··· Exercise material ···
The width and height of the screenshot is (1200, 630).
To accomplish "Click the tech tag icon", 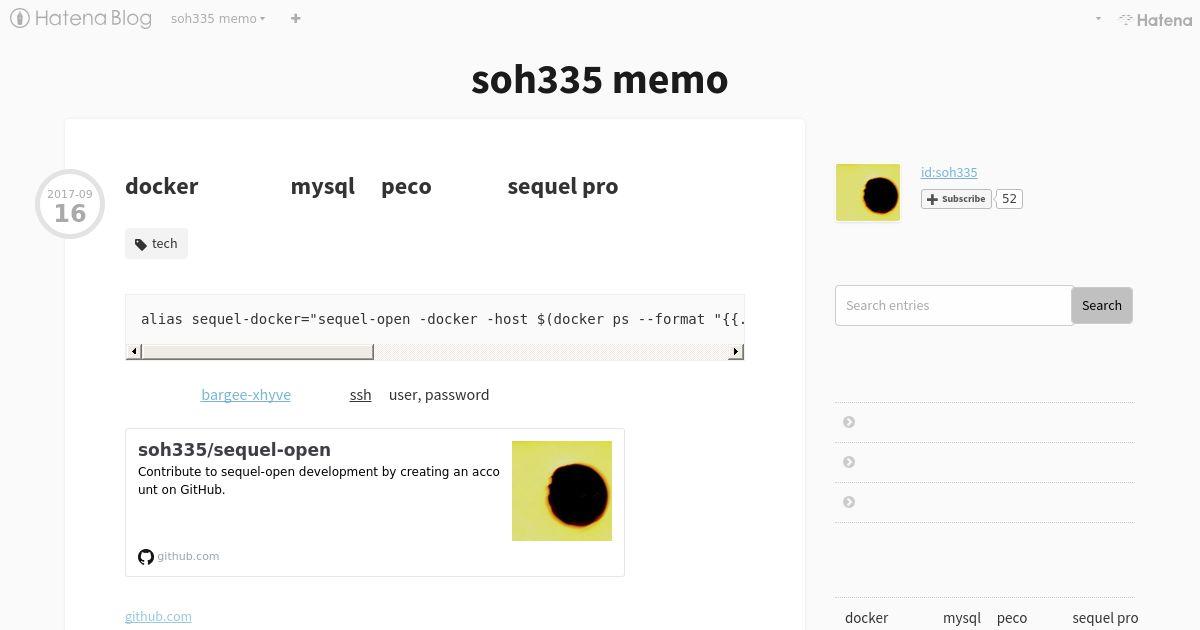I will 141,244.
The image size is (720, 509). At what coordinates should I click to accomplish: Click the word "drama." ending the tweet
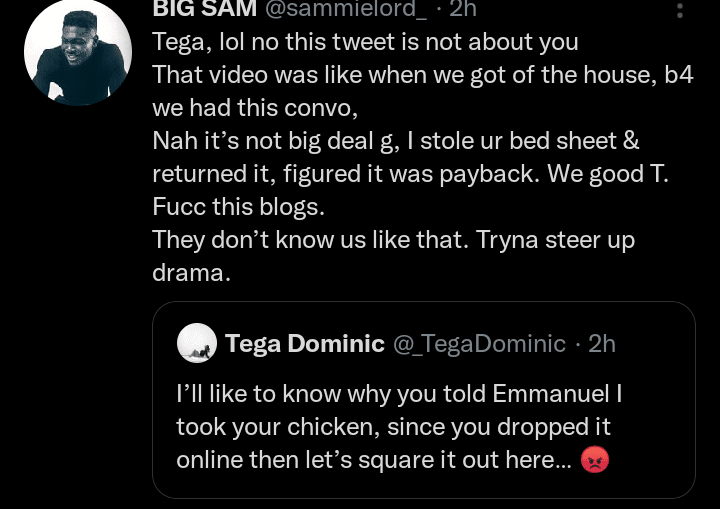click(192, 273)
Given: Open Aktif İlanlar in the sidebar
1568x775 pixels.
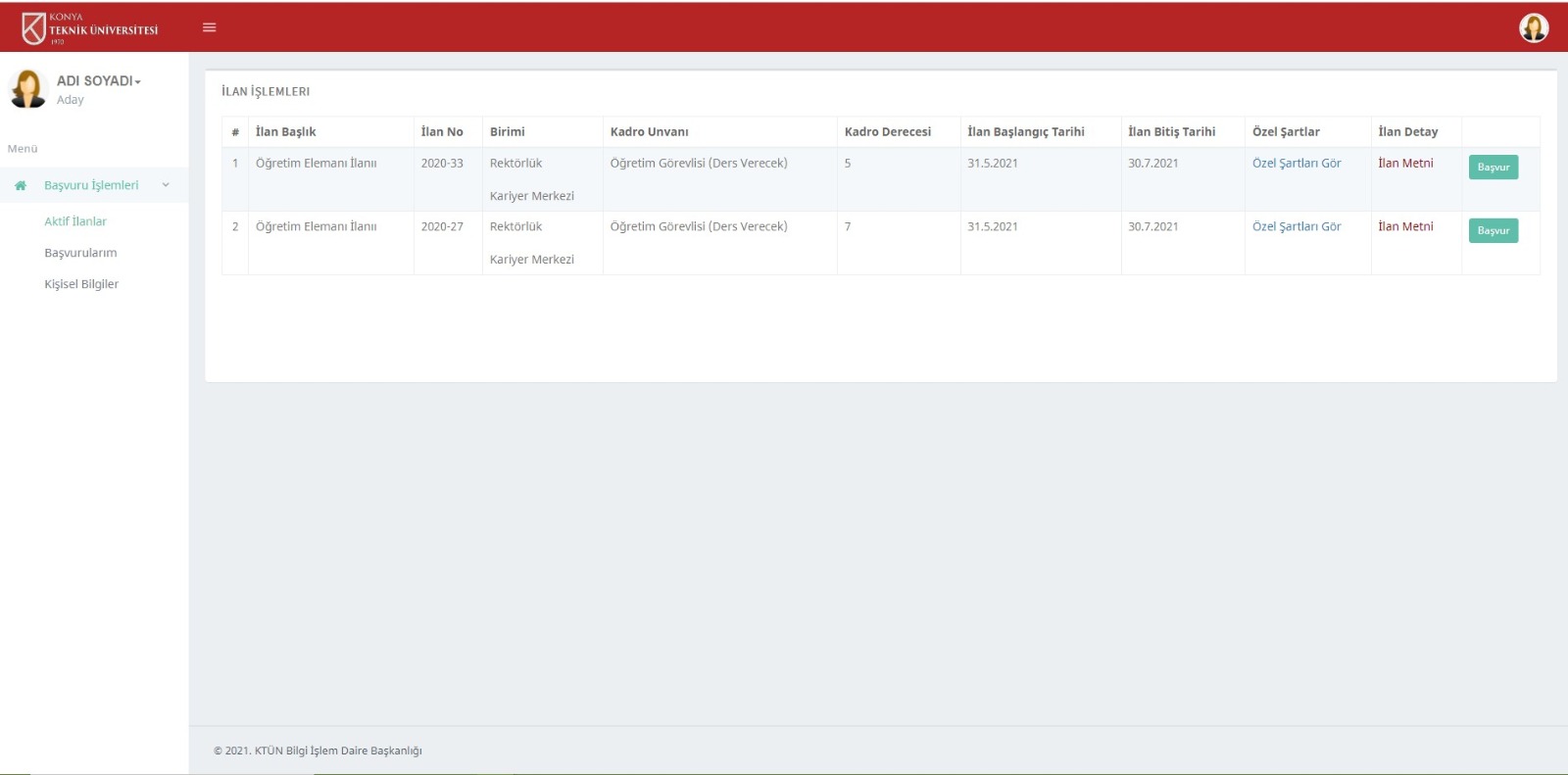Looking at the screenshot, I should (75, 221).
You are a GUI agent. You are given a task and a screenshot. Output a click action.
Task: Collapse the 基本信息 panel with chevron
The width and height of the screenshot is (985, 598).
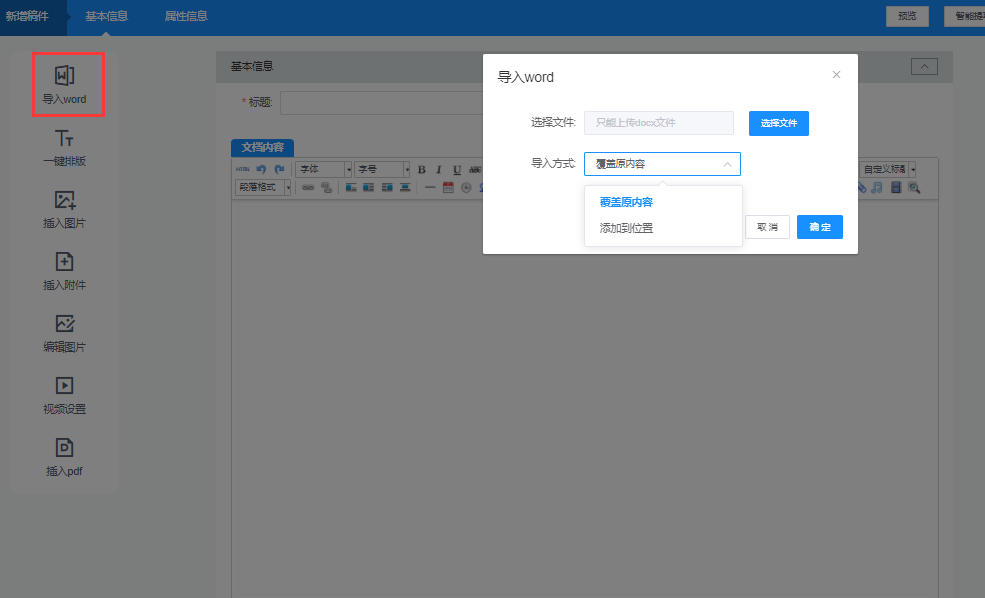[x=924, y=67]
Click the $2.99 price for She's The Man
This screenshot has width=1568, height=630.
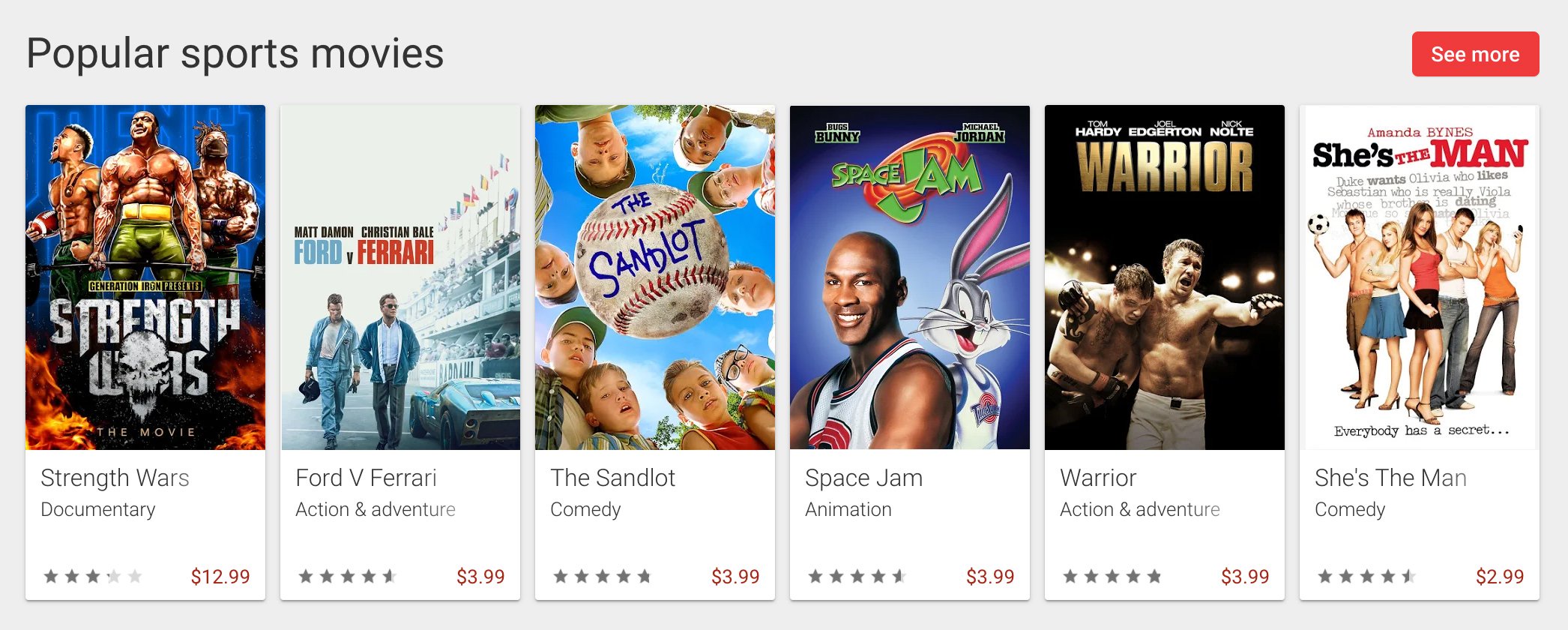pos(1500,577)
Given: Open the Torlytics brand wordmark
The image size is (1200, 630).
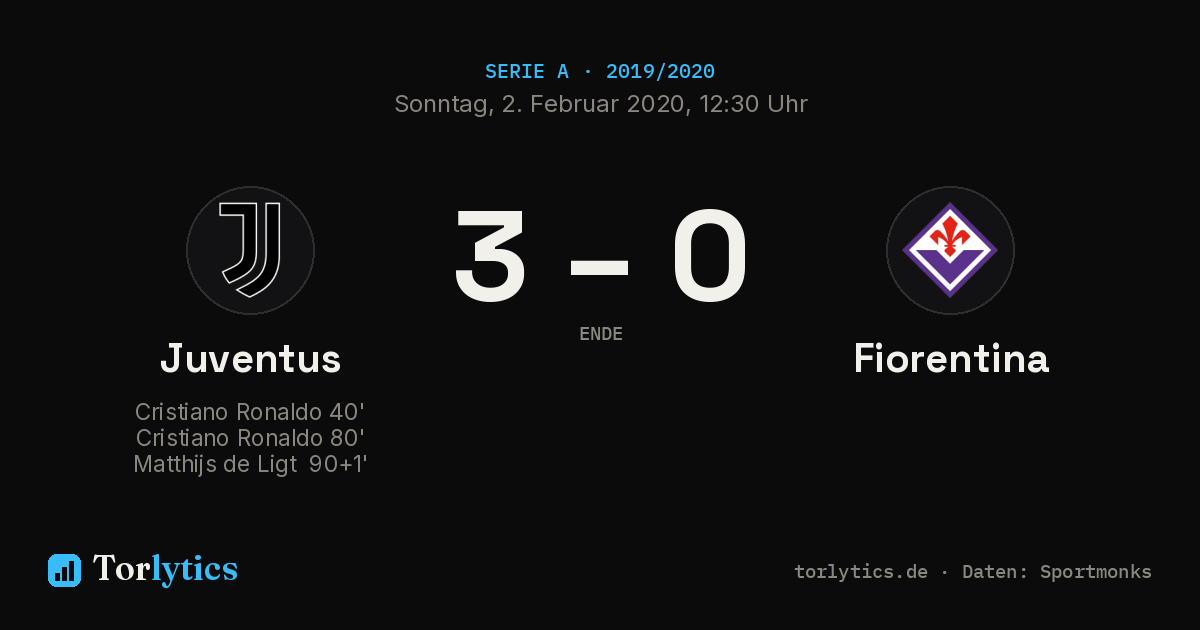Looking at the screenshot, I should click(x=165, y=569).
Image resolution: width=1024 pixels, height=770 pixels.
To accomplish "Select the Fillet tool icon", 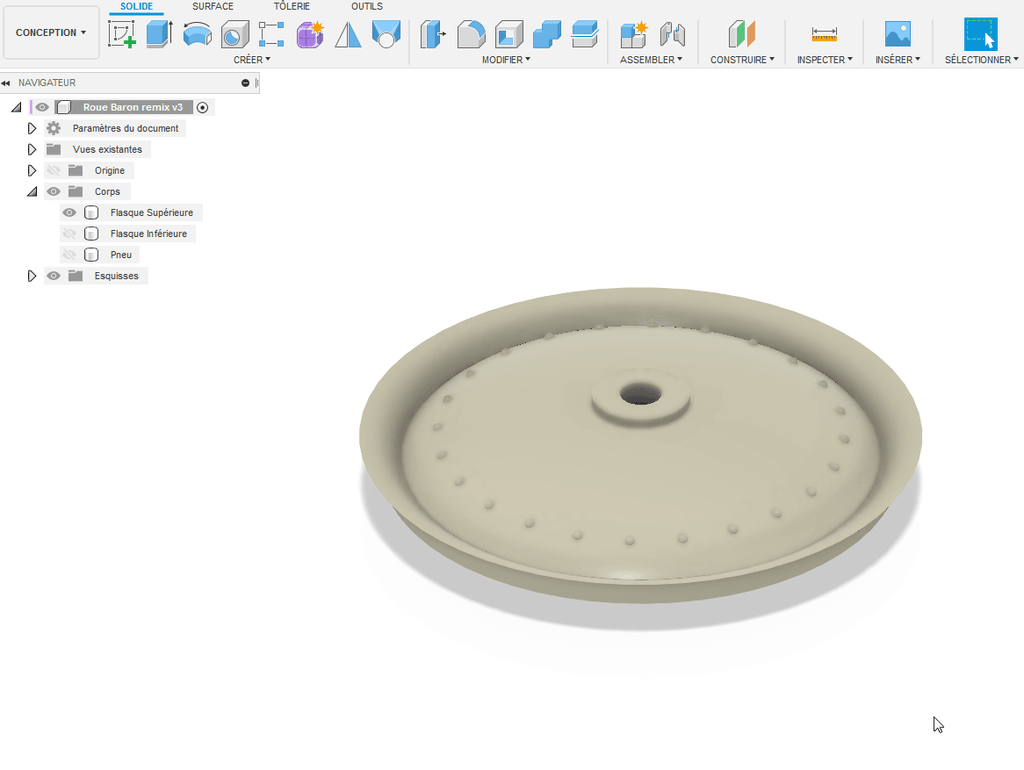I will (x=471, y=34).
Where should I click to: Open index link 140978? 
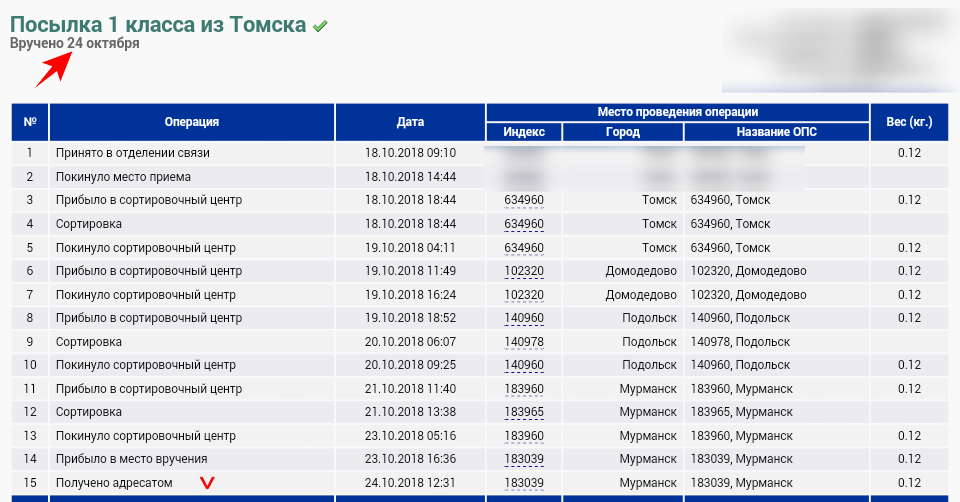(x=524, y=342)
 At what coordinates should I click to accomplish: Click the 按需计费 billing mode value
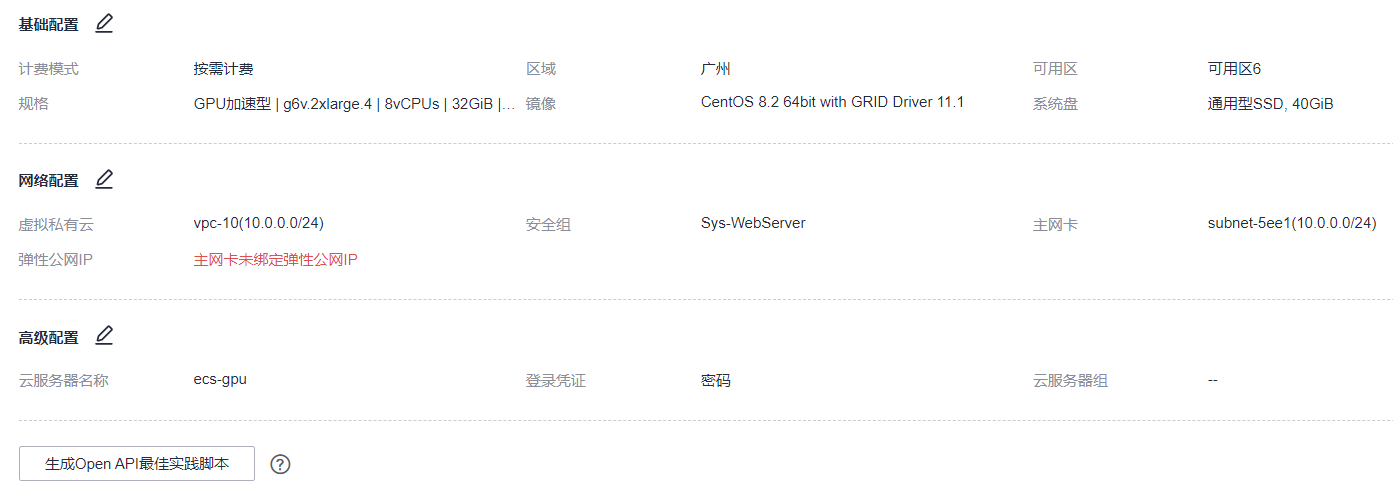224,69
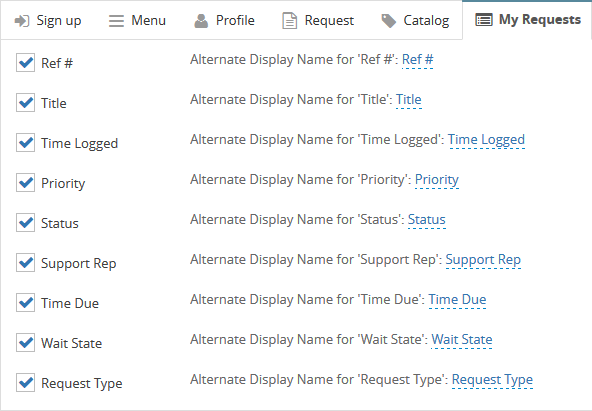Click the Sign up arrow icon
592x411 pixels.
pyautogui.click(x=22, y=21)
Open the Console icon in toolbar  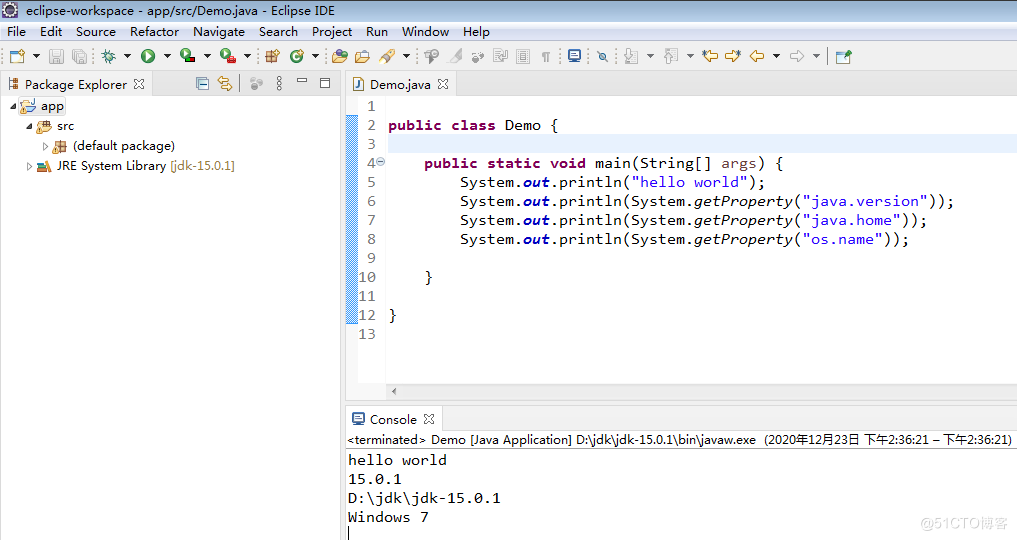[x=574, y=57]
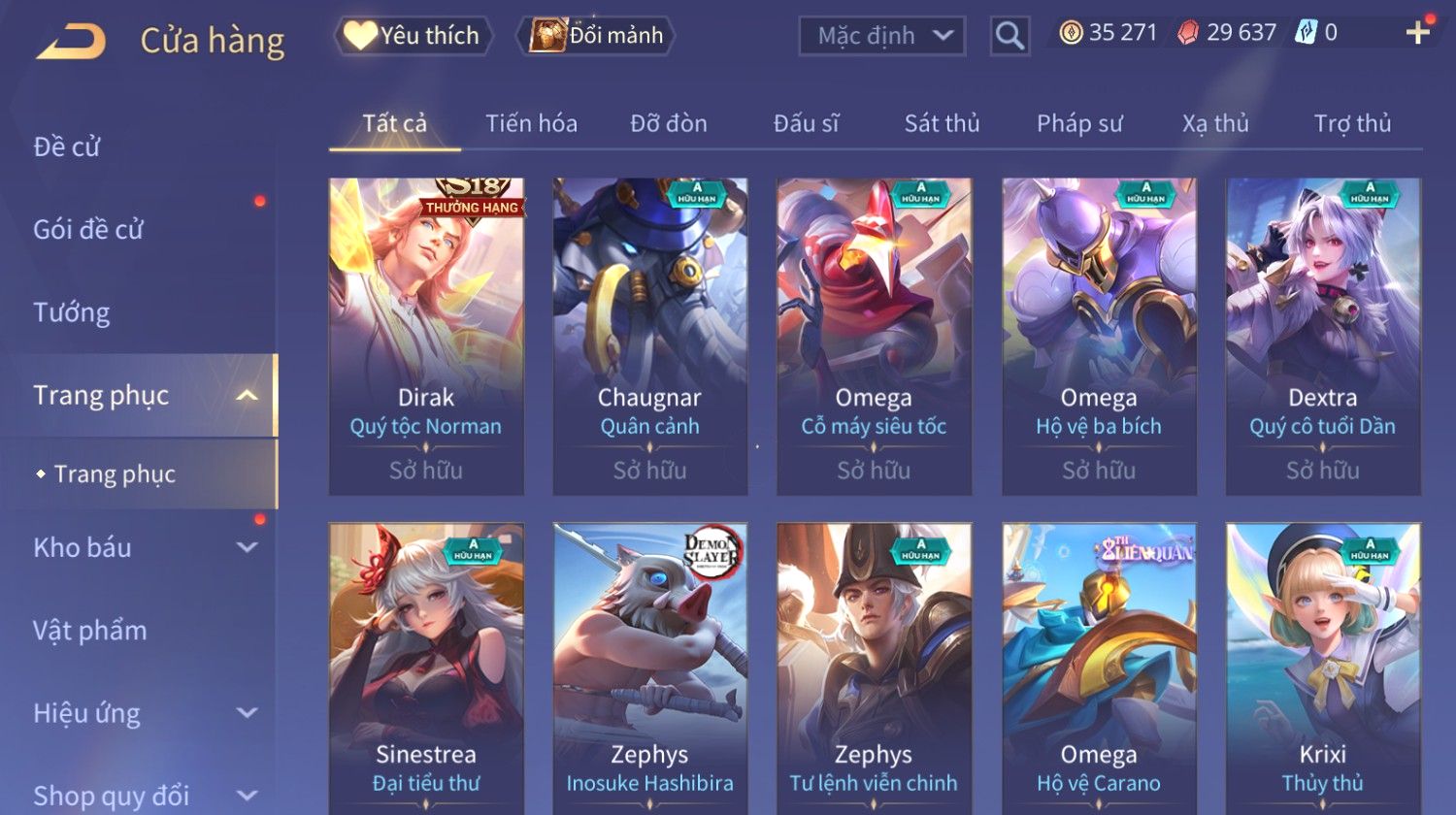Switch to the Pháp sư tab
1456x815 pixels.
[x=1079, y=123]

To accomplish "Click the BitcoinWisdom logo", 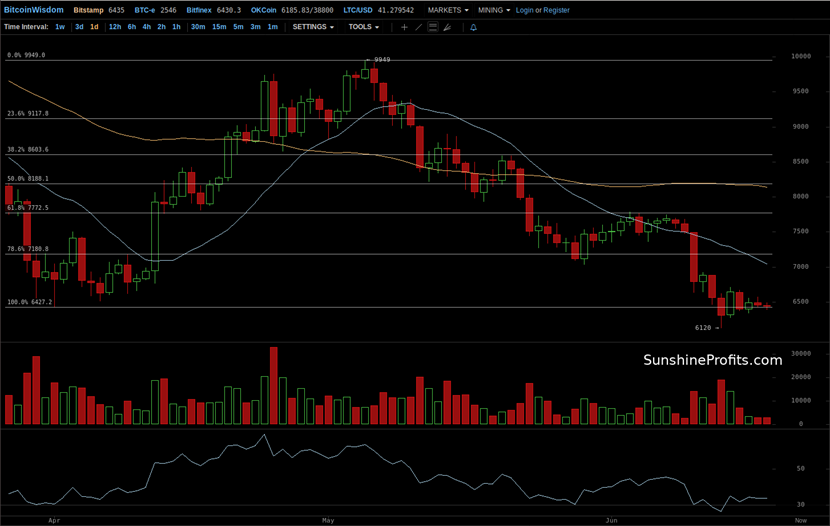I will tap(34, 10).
···
- [Exercise instructions] Of the lines above, copy only those from the one holding "Given: Open Aktif İlanlar in the sidebar" to the one holding "Click the $2.99 price for She's The Man", both included, and exclude every image.

- [Completed exercise]
Given: Open Aktif İlanlar in the sidebar
1568x775 pixels.
Looking at the screenshot, I should (75, 221).
You are a GUI agent. You are given a task and a screenshot. Output a click action.
Task: Collapse the 基本信息 panel with chevron
The width and height of the screenshot is (985, 598).
[x=924, y=67]
Click the $2.99 price for She's The Man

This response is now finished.